| Supplied passage |
....
In 2019, after nearly three decades after the alleged incident, Carroll published a book that accused Trump of raping her in a department store dressing room after the pair had reportedly bumped into each other. When Trump publicly denied the allegations, she sued him for defamation and battery.
“Decades ago, the now President of the United States raped me. When I had the courage to speak out about the attack, he defamed my character, accused me of lying for personal gain, even insulted my appearance,” Carroll wrote in the lawsuit.
In 2023, a federal jury in New York was tasked with evaluating Caroll’s civil case against the former president. The first question on the verdict form asked “Did Ms. Caroll prove, by a preponderance of evidence, that Mr. Trump raped Ms. Carroll?” The jury marked no, instead determining that Trump was only responsible for damages related to the lesser charge of sexual abuse.
....
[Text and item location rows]

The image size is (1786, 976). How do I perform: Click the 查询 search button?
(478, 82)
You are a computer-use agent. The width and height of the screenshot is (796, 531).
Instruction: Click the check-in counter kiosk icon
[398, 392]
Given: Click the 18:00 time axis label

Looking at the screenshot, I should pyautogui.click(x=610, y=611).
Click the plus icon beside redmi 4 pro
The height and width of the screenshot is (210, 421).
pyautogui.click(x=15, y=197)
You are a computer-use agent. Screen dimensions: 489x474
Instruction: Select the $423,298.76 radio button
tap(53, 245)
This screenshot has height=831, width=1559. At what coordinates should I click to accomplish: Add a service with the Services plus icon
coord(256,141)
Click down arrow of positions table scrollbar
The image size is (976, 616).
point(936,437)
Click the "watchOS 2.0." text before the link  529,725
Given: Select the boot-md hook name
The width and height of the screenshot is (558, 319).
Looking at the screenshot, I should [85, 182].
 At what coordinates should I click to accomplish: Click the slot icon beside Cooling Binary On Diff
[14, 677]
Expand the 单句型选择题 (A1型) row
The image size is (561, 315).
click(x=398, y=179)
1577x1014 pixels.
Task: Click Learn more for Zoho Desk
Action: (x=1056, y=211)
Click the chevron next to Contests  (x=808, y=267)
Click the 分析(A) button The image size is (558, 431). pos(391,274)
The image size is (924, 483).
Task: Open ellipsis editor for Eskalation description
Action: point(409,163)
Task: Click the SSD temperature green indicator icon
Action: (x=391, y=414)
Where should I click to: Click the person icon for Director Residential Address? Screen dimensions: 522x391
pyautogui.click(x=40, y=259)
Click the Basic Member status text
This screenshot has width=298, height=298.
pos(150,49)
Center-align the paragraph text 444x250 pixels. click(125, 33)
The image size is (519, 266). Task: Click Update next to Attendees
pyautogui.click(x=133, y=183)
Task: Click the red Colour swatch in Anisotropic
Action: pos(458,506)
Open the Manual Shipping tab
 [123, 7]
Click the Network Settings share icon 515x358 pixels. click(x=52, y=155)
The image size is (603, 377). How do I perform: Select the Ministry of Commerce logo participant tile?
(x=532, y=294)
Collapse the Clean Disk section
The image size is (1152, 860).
....
| Task requirements |
Write out the Carroll passage again with "department store" updated to "clothing store", starting at the words "In 2019, after" and stopping after "in the lawsuit.".

| Result of this task |
In 2019, after nearly three decades after the alleged incident, Carroll published a book that accused Trump of raping her in a clothing store dressing room after the pair had reportedly bumped into each other. When Trump publicly denied the allegations, she sued him for defamation and battery.
“Decades ago, the now President of the United States raped me. When I had the courage to speak out about the attack, he defamed my character, accused me of lying for personal gain, even insulted my appearance,” Carroll wrote in the lawsuit.